As you know very well, the CPA exam is not an ordinary test. It’s definitely not like the tests you took in high school or college where you could just spend a few hours studying. Not only is it much more challenging, it’s also graded very differently. Several different factors play into determining your score.
All sections of the CPA exam are scored on a scale of 0-99 with 75 being the minimum score needed to pass. However, this score is not the percentage of questions you answered correctly.

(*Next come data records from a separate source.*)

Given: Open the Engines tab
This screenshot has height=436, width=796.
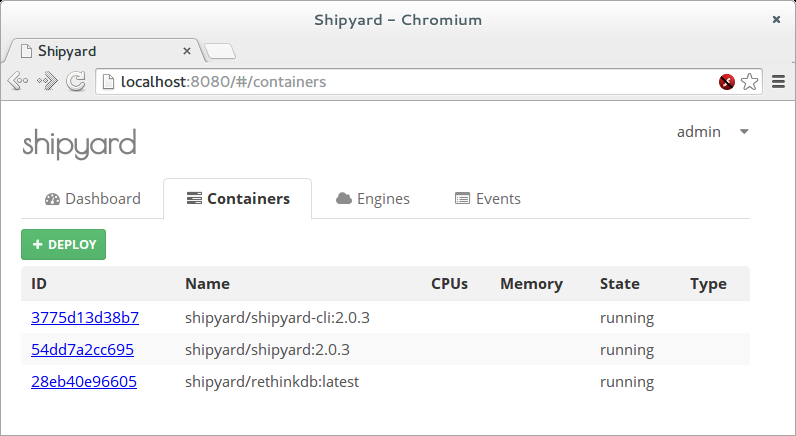Looking at the screenshot, I should (373, 198).
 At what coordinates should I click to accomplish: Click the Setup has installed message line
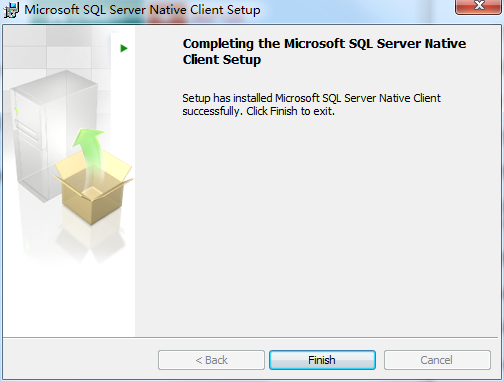click(x=311, y=98)
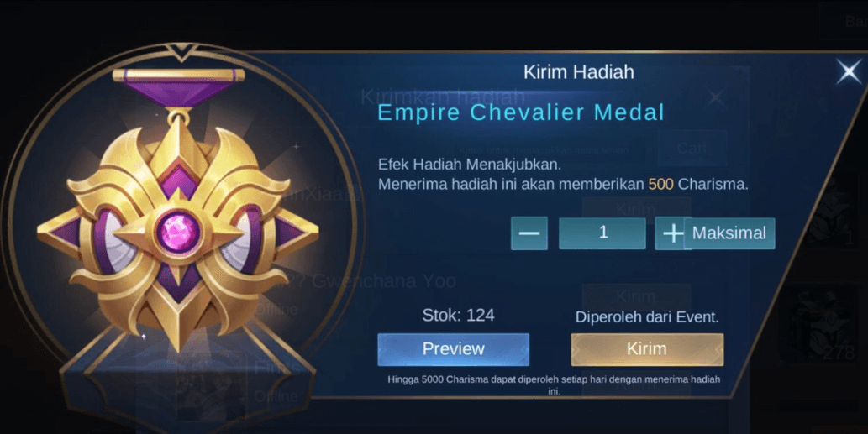Click the faded Cari button behind the dialog

692,149
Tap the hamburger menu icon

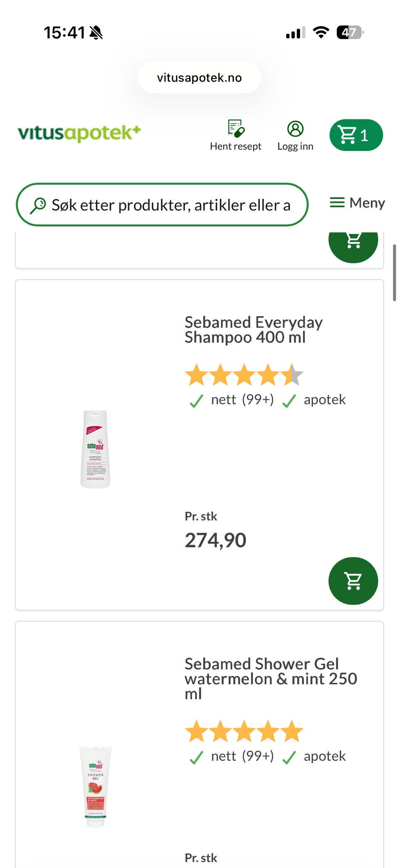[x=337, y=203]
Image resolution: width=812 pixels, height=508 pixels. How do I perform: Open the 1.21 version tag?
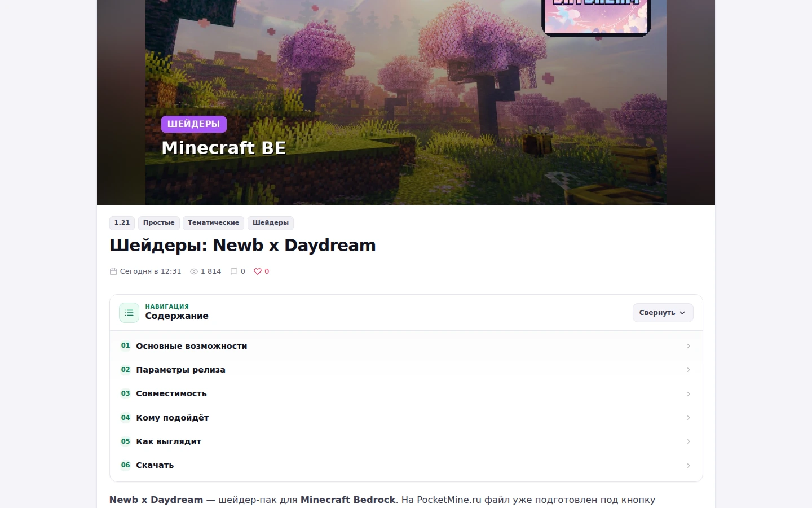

Each section consists of multiple choice questions (MCQs) and task-based simulations (TBSs), except for BEC which has MCQs, TBSs (starting in April 2017), and written communication tasks (WCTs.) Different weight is given to different types of questions. For example, once the changes to the CPA exam go into effect in April 2017, the AUD section will have 72 MCQs which count for up to 50% of your score while 8-9 TBSs account for the other 50%. Since TBSs reflect your overall ability to handle situations and challenges you encounter on the job, they’re given more weight than MCQs.
Level of Difficulty
Not all multiple choice questions are treated equally. In the MCQ sections of each section, more weight is given to harder questions. The CPA exam involves a process known as multi-stage testing. This means that for the MCQs on each section, all candidates are given three different testlets and the testlets contain questions classified as either “medium” or “difficult.” Which testlet you receive depends on how well you do on the previous one. Every candidate starts out with a medium level testlet and if a candidate does very well on that first testlet, their second testlet will be a difficult one. The third testlet is based on their overall performance on the second testlet.
Difficult questions are given more weight than medium questions, so in theory, you could potentially earn a higher score by answering fewer difficult MCQs correctly than you could by answering more medium level MCQs.
No matter which section of the exam you’re taking, there will be some questions which don’t actually count toward your final score. These are known as pretest questions, which are questions the AICPA is considering adding to the exam in the future. By including those questions on the exam as pretest questions, the AICPA is able to gauge how difficult those questions are. There’s no way for candidates to know which questions are the pretest questions, though, so you have to take the test like every question counts.
Written Communication Responses
Like every other type of question on the CPA exam, written response questions are graded by computer. The program used to grade written responses is designed to look for the same sorts of things a human grader would look for. If your score is very close to a 75, your written response will automatically be reviewed by a human reviewer to make sure it is accurate.